La patria de todos los días
Más difícil que gritar “¡Viva México!” es ser mexicano a las once de la mañana de un martes cualquiera.

La patria se viste de colores en septiembre, pero el verdadero traje nacional se arruga en lo cotidiano: cuando el semáforo cambia y nadie lo respeta, cuando la fila es un espejismo y cada quien inventa su propio turno, cuando el vecino cree que la banqueta es basurero. Ser pueblo no es sólo entonar un himno y ondear una bandera, es esa mínima disciplina de lo diario que casi nunca cumplimos.
Me pregunto si no será que nos gusta más la ceremonia que la convicción. Somos puntuales para el festejo, impuntuales para la cita común. Llegar tarde no es descuido, es una forma de resistencia, un acuerdo tácito de que el tiempo colectivo vale menos que el individual. Como si la nación fuera siempre el otro: el que espera, el que aguarda, el que desespera.

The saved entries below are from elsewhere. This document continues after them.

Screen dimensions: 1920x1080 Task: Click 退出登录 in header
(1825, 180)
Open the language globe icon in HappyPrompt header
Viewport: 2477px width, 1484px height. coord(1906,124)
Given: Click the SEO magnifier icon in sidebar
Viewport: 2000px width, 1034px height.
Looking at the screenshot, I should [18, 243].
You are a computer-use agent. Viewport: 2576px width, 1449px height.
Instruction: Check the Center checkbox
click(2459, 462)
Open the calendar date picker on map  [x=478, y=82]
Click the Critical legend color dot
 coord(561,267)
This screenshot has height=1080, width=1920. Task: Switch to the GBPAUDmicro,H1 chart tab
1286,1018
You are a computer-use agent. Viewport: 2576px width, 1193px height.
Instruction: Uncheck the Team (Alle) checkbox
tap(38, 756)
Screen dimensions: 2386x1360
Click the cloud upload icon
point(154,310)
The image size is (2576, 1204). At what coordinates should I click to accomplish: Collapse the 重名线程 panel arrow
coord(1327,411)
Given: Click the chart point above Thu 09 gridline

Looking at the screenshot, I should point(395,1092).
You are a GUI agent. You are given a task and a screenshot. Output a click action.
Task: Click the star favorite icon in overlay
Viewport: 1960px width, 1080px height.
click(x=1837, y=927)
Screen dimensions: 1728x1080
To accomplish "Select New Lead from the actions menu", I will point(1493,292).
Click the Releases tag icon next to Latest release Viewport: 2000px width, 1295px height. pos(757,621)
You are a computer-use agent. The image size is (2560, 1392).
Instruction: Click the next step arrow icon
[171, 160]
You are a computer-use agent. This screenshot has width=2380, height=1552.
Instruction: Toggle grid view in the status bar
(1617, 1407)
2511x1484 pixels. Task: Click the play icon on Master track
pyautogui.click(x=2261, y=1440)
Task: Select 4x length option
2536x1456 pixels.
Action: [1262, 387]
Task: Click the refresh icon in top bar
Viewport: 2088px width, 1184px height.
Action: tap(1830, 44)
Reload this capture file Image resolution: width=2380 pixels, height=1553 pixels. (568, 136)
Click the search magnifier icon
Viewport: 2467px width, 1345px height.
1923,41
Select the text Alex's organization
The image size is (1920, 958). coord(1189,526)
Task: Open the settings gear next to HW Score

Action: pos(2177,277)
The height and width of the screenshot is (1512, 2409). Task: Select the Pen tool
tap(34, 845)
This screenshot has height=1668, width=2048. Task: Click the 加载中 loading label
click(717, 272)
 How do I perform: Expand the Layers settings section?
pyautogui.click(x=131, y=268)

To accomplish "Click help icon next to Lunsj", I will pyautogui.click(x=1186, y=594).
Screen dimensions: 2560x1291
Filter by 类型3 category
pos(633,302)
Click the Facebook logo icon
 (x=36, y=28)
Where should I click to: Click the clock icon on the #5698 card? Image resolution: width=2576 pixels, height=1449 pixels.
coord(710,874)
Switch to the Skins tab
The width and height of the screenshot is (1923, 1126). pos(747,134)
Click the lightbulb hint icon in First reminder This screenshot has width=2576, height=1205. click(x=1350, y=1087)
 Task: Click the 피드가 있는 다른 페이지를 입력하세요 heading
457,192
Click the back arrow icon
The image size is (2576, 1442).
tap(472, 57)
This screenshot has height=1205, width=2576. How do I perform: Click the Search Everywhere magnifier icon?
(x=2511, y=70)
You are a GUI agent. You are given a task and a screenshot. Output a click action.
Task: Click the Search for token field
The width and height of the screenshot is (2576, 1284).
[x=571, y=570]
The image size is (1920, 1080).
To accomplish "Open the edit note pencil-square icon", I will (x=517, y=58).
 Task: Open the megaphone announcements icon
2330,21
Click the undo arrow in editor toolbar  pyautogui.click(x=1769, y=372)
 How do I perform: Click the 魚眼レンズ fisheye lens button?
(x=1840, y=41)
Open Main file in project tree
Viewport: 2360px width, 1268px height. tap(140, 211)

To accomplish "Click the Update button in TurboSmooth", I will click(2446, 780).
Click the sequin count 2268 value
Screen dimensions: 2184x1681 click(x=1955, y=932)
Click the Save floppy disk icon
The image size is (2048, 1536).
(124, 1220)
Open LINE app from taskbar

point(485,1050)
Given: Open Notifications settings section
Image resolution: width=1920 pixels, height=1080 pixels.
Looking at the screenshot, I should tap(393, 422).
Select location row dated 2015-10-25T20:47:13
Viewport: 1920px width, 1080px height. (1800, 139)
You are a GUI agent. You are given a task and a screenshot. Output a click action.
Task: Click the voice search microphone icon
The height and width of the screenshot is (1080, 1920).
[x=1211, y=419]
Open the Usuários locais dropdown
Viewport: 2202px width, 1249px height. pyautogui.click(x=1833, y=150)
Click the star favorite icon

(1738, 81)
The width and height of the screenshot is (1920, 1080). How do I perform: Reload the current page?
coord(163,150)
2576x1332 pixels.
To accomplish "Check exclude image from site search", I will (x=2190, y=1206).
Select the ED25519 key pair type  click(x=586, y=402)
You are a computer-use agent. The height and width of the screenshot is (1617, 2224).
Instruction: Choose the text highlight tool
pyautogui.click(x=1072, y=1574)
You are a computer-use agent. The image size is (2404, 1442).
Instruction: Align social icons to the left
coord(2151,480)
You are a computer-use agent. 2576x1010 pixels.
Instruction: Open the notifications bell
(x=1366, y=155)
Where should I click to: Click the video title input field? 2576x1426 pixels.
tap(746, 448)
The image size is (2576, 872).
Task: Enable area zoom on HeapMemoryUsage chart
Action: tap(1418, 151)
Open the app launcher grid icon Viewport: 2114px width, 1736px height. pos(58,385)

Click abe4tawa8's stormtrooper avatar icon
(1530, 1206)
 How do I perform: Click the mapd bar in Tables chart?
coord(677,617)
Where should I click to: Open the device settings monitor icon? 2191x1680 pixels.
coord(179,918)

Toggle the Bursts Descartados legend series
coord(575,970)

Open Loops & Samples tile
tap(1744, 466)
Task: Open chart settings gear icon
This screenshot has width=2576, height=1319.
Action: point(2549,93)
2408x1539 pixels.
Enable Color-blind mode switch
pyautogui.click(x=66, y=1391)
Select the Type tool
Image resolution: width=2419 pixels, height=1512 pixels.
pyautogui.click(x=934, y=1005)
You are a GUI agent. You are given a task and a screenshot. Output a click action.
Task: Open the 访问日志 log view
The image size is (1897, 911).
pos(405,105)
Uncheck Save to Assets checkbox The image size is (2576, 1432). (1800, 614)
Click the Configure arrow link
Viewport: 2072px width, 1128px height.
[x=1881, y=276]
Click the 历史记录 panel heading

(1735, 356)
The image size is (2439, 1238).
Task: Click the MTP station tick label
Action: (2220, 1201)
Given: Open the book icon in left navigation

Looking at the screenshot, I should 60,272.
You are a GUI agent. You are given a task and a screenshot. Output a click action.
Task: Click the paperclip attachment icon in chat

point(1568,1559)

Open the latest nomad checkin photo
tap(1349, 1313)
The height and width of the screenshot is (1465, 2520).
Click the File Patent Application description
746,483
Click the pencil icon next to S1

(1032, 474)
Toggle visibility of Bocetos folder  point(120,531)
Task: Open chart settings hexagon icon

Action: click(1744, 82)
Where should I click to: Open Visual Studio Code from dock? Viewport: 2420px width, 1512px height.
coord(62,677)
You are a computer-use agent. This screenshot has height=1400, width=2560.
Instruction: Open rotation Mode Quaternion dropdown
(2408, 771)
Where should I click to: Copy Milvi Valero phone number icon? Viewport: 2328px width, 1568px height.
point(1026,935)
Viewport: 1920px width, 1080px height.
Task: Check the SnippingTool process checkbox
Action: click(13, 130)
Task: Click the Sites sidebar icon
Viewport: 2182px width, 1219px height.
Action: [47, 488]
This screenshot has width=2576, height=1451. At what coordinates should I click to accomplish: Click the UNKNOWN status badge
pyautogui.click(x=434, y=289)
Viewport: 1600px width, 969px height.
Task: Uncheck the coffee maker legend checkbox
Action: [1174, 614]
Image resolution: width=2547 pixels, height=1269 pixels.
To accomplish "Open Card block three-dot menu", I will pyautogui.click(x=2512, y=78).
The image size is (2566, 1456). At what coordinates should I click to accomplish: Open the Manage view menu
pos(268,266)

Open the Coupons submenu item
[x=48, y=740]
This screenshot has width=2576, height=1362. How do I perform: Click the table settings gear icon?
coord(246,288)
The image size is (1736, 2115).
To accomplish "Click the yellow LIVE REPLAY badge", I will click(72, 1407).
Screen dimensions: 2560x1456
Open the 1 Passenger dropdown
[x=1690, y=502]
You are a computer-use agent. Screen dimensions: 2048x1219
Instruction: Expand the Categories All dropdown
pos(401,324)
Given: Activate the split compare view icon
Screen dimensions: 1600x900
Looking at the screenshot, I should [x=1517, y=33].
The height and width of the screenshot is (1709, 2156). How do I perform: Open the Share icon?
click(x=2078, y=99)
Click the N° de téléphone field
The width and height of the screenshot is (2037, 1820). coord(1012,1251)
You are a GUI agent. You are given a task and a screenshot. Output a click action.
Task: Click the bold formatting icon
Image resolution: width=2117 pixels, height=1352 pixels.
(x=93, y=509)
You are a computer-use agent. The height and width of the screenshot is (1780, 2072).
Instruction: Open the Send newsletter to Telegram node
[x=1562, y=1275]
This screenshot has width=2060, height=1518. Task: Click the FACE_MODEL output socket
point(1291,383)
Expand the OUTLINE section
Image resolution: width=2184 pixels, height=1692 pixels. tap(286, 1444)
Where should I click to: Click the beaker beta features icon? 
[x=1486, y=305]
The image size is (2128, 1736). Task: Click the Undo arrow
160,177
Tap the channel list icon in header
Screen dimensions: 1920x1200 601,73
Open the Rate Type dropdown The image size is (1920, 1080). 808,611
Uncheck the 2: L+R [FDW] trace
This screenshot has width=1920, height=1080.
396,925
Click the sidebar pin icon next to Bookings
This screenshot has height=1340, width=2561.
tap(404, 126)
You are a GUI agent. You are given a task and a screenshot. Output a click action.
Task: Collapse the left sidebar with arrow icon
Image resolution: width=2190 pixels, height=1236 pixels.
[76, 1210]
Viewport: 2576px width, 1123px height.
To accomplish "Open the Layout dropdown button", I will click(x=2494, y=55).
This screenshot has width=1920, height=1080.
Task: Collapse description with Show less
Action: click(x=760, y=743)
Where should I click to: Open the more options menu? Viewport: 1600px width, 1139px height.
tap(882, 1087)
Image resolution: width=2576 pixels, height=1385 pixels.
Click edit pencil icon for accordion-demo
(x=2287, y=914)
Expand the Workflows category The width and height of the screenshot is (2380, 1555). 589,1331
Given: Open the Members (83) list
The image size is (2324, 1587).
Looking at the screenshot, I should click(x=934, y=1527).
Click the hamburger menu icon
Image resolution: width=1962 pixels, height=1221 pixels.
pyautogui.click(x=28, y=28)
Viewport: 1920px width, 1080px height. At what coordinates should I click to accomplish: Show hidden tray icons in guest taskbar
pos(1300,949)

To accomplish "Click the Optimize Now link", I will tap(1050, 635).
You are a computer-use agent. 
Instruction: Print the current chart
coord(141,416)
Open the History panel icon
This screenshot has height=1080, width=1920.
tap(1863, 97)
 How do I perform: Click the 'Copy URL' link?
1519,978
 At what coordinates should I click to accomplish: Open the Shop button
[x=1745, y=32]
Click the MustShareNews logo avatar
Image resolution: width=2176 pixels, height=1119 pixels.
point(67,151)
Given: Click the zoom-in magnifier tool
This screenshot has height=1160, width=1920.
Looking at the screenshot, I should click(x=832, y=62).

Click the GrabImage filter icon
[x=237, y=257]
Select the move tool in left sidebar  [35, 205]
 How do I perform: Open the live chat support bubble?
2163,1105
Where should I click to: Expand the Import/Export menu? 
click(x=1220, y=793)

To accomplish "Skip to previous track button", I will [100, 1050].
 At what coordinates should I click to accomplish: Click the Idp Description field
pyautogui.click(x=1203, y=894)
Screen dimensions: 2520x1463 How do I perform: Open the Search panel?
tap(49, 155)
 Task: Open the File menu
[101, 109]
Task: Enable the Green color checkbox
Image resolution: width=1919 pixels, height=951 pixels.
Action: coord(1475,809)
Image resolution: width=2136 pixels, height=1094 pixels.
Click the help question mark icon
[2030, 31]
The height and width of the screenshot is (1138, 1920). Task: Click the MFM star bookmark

Lo mismo ocurre con la solidaridad. Somos capaces de arriesgar la vida en un terremoto, pero incapaces de ceder el paso en una esquina. Y sin embargo nos repetimos —con orgullo casi folclórico— que somos cálidos, hospitalarios, fraternos. Tal vez sea cierto, pero solo cuando la tragedia nos obliga a recordarlo. En lo cotidiano, nuestra empatía se deshace como sal en el agua.
La ley es otro ejemplo de este teatro. Admiramos su solemnidad en los discursos, pero la tratamos como si fuera un rumor molesto en la vida diaria. Una mordida aquí, un cable colgado allá, y al mismo tiempo la queja encendida porque “el gobierno no funciona”. Queremos un Estado fuerte, pero ligero; un orden firme, pero flexible. Una patria hecha a la medida de nuestra conveniencia.
Nos decimos mestizos
Lo que más me hiere es esa negación elegante del racismo. Nos decimos mestizos, iguales, hijos de la misma tierra. Pero encendemos la televisión y sabemos que no es cierto. En los chistes, en los anuncios, en la oficina, persiste esa jerarquía silenciosa que premia la piel clara y relega la morena. El país presume diversidad mientras la discrimina con una sonrisa cínica.
Y yo me pregunto, con este café en la mano que se enfría más rápido que mis certezas: ¿somos de veras un pueblo orgulloso o apenas un pueblo ensayado? La patria, lo sospecho, no está en la arenga del 15 de septiembre ni en el grito colectivo del gol, sino en esa capacidad de ser justos, puntuales, solidarios, cívicos… cuando nadie nos está mirando.
Quizá la patria no se mide en cuánto gritamos el 15, sino en lo que hacemos cuando cruzamos la calle, cuando decidimos si tiramos la basura en la esquina o buscamos un bote, cuando cedemos el asiento en el camión. La nación está ahí, en esa suma de gestos pequeños que nadie aplaude, pero que nos definen más que cualquier bandera colgada en el balcón.